A Northern Irish farmer has invested in the diversification of his beef business to secure a sustainable farming future for his three sons who will one day inherit it.
Lisnavoe Farm, based near the village of Rosslea, County Fermanagh has been in business for over 65 years.
John Egerton, who owns the 74-hectare farm, is supported by his wife and three sons William, Samuel and Robert.
To ensure the farm is a sustainable and profitable business for his sons to inherit, he has invested in the development of a new, standalone calf rearing house to diversify his interests and generate income.
John runs a 90-cow sucker herd, breeding heifer replacements with the remainder progressing through to the finishing phase.
Similarly, with his flock of 150 ewes, the business breeds and sells replacements with the rest finished on the farm.
Exploring opportunities to expand the business, John, with the help of Ulster Bank, invested in calf rearing with has secured a sought-after Blade Farming contract.
Operated by ABP Food Group, one of Europe’s largest food processors, Blade Farming is an innovative calf rearing model first established in 2001.
The regime was developed in consultation with expert veterinarians and nutrition consultants and ensures maximum calf growth rates while minimising health challenges.

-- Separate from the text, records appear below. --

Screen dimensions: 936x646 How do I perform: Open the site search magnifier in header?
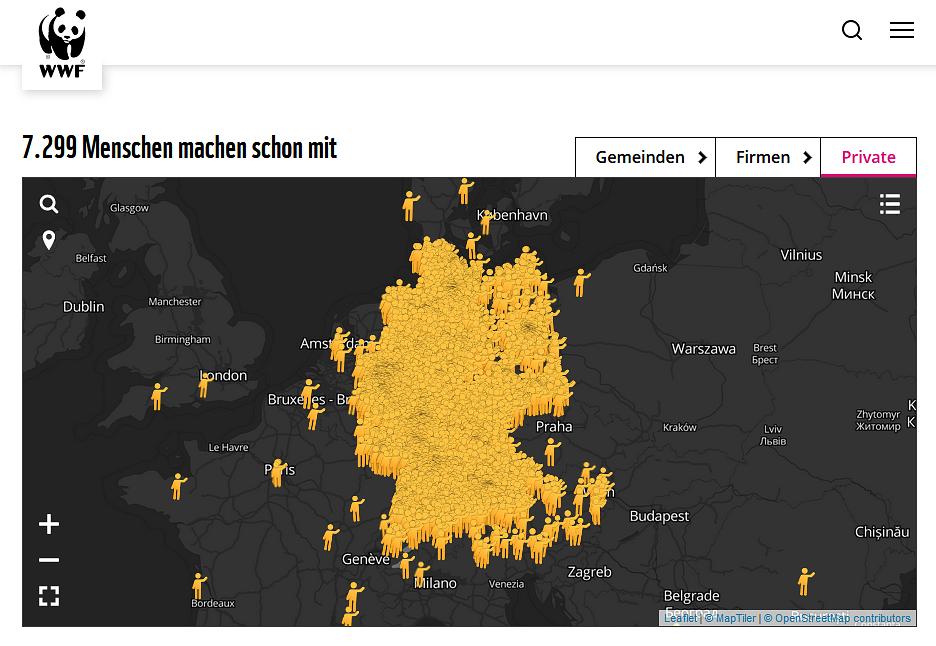pos(852,30)
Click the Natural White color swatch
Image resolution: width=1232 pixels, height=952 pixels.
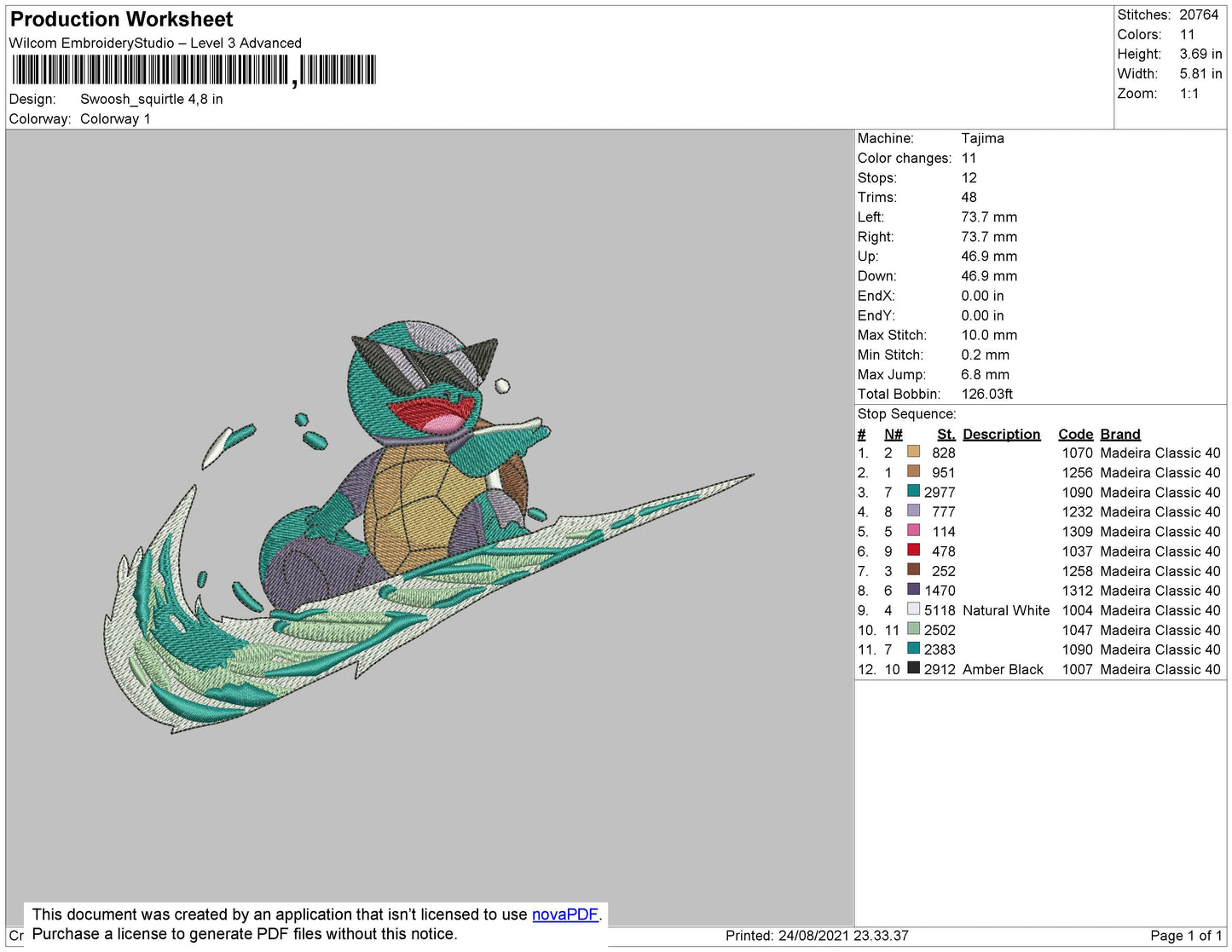pyautogui.click(x=913, y=609)
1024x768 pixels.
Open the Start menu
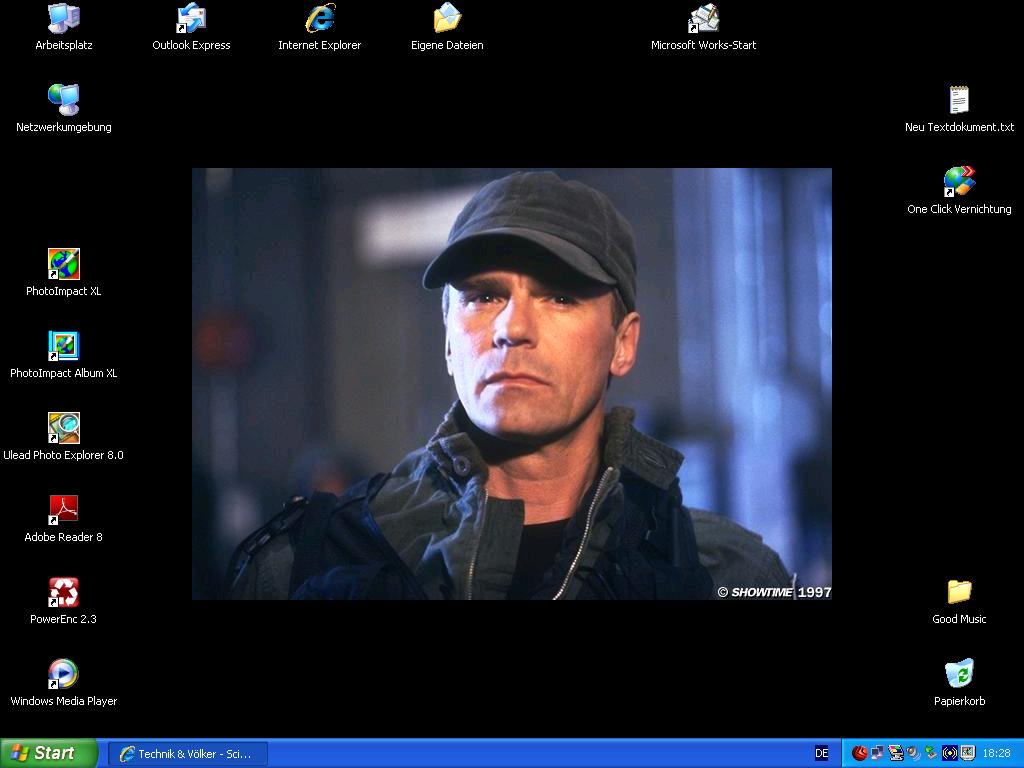click(x=48, y=753)
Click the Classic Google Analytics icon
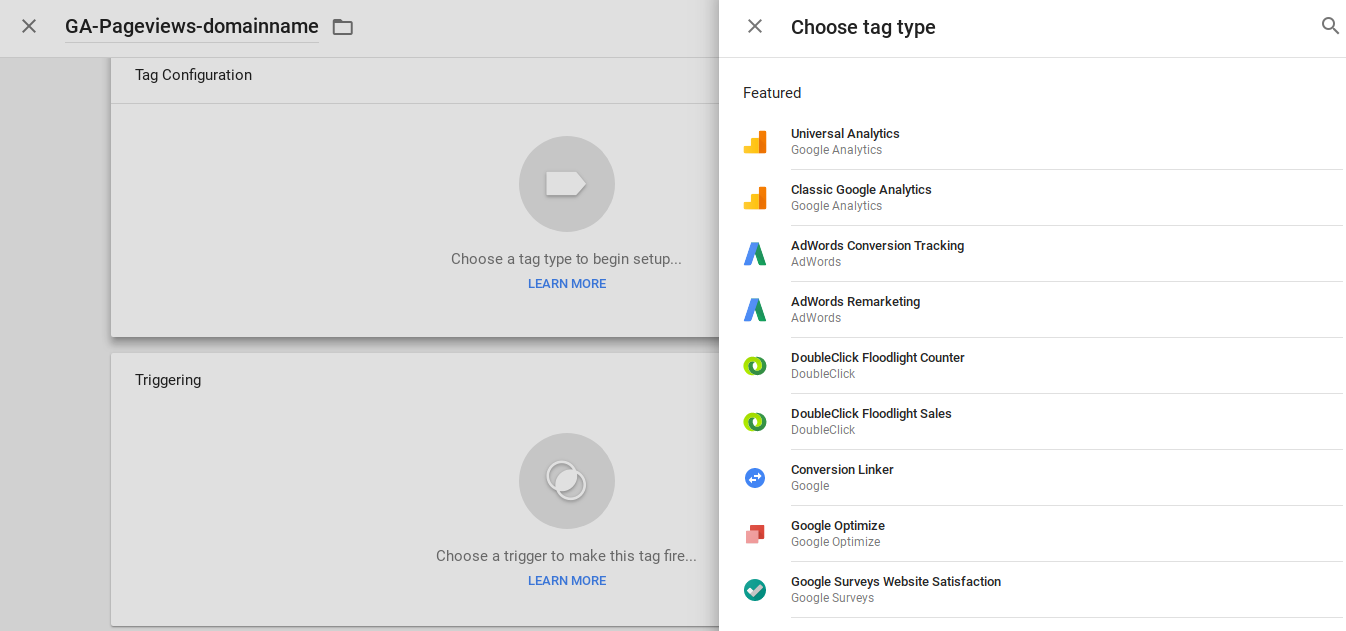1346x631 pixels. 755,198
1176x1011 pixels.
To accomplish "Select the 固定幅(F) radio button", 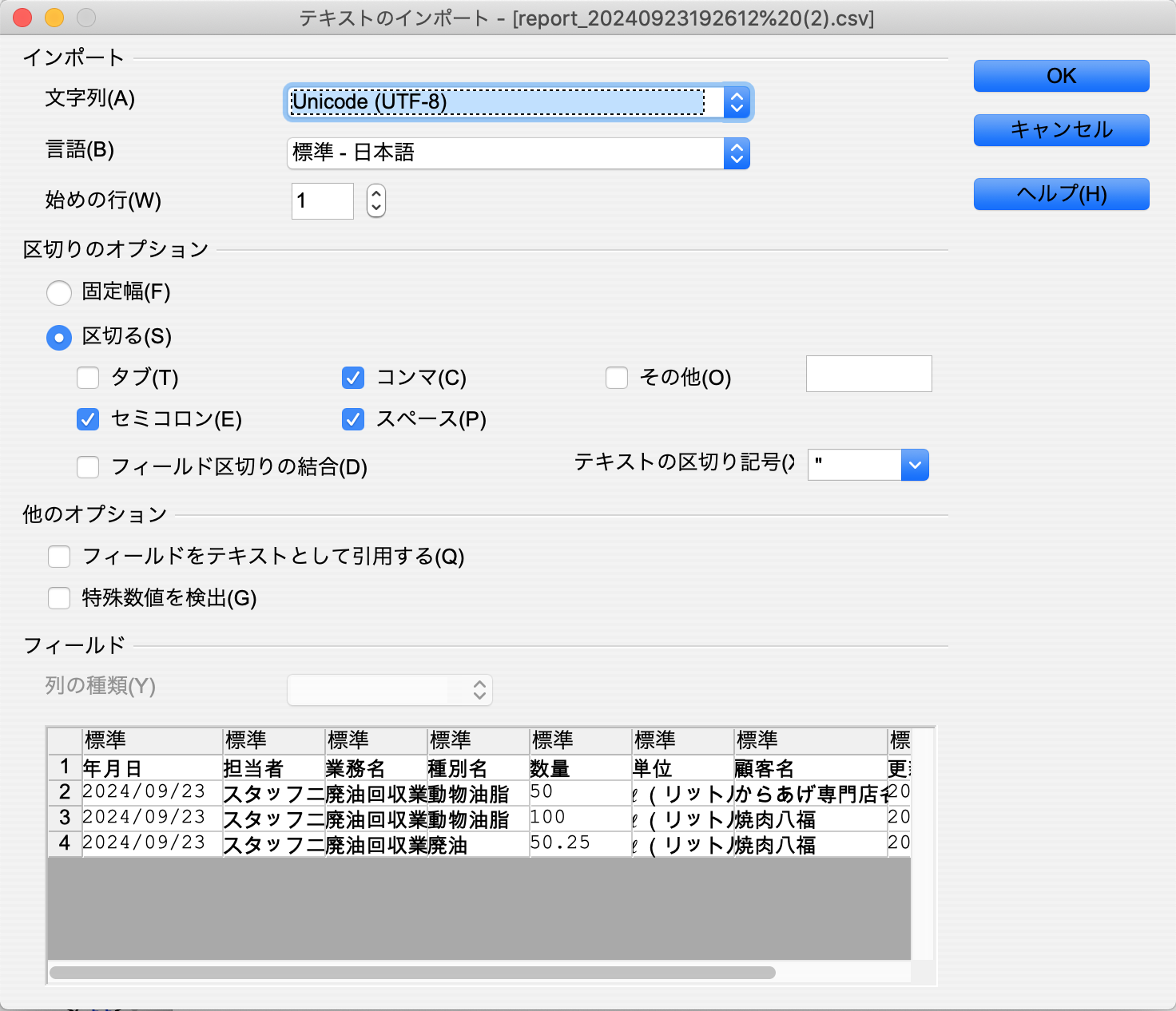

As part of the contract Lisnavoe Farm rears calves for 12 weeks and receives a management fee plus bonuses for rearing calves to the highest standards.
It is expected the farm business will rear 450 calves in its first year of the contract.
Peter O’Hara, business development manager at Ulster Bank, said the organisation is 'committed to supporting local farmers'.
“We’re committed to the local agri-food industry and to supporting producers and farmers such as John and Lisnavoe Farm.
“We’re pleased to back the investment and enable the farm to capitalise on new opportunities.
“John is an extremely driven businessman, committed to building solid foundations for the future of the business.
“The investment in the calf rearing shed, which paved the way for the securing of a much sought-after rearing contract, is one of many examples of how he has continually reinvested in the farm to diversify its interests.”
John said the investment and contract has resulted in a significant boost for the business: “Turnover at Lisnavoe Farm is substantially improved, and the model ensures a steady and stable income.”
He explained how the investment is part of plans to hand over the business to his sons.
“All three of my sons – William, Samuel and Robert – want to farm. It’s a family business I also inherited from my father.
“By introducing calf rearing, which is a completely new area for us, we’re setting out a plan for a farming business with three distinct areas of focus for each take responsibility of and develop further.”
Two of John’s sons work on the farm, one full-time and the other part-time. His third son is involved in farming in Scotland.
He said: “We’re investing now to make the business sustainable for all three sons, and to bring them all back to the home farm full-time.”
In recent weeks, John won the prestigious Beef Innovator of the Year award at the 2019 British Farming Awards.